Thanx Ted and Peter,
MIT will do, I will suggest it to the customer, and it is really VERY
brief and understandable :-)
Emmanouil:
IMO the libraries have very little value without the source code being
available under an OS license
Normally I would agree, but in this case the MIT license will give me
the opprotunity to create a product on top which would be then
opensource. The jar in question is a interval-stat-value framework,
the application above would be an interval-based
struts/servlet/whatever stats. We actually have one in usage right
now, and the results are magnificent. That's why I want to make an OS
project out of it, to use it in my other projects and to give the
community something back.
regards
Leon
On 3/8/06, Ted Husted [EMAIL PROTECTED] wrote:
If it were me, I'd probably suggest putting the binaries under the MIT
license.
* http://www.opensource.org/licenses/mit-license.php
It talks about software but doesn't distinguish between source and
object form.
The MIT license also has the virtue of being brief and easy to understand :)

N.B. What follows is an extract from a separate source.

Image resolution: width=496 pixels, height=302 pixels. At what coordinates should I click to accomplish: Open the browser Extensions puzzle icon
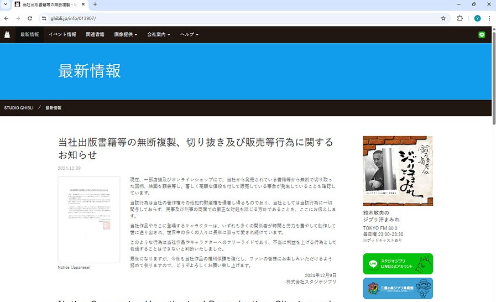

Then, later, when there has been time to review and sanitize the
source code, you would be able to include the source in the
distribution under the same license.
-Ted.
On 3/8/06, Leon Rosenberg [EMAIL PROTECTED] wrote:
I'm sorry for OT, but I am pretty stupid with legal stuff, and after
carefully reading gnu und apache license packages I am as unknowing as
I was before. Here my problem:
I am trying to convince one of my customers to make some of the libs I
wrote for him public available. For process reasons the source code of
the libs will not be available, only the jars would be available and
redistributeable. I thought publishing the jar under the LGPL would
make it, but after reading http://www.gnu.org/licenses/lgpl.html I'm
starting to doubt it.
Since we must have many experts in licensing here, I think there is no
better place to ask :-)
The jars would be free for copy, modification, usage, all the gpl
stuff, but not available in sourcecode. This is because the company,
which owns the code, has to make additional reporting to the
headquarters in case they would publish the source code and ensure,
that there are no comments in the source code, that contain
non-disclosure information. Publishing the jars only would be lot of
easier for them, and the probability, that they would do it, is
higher. So under which license do they need to publish the jars?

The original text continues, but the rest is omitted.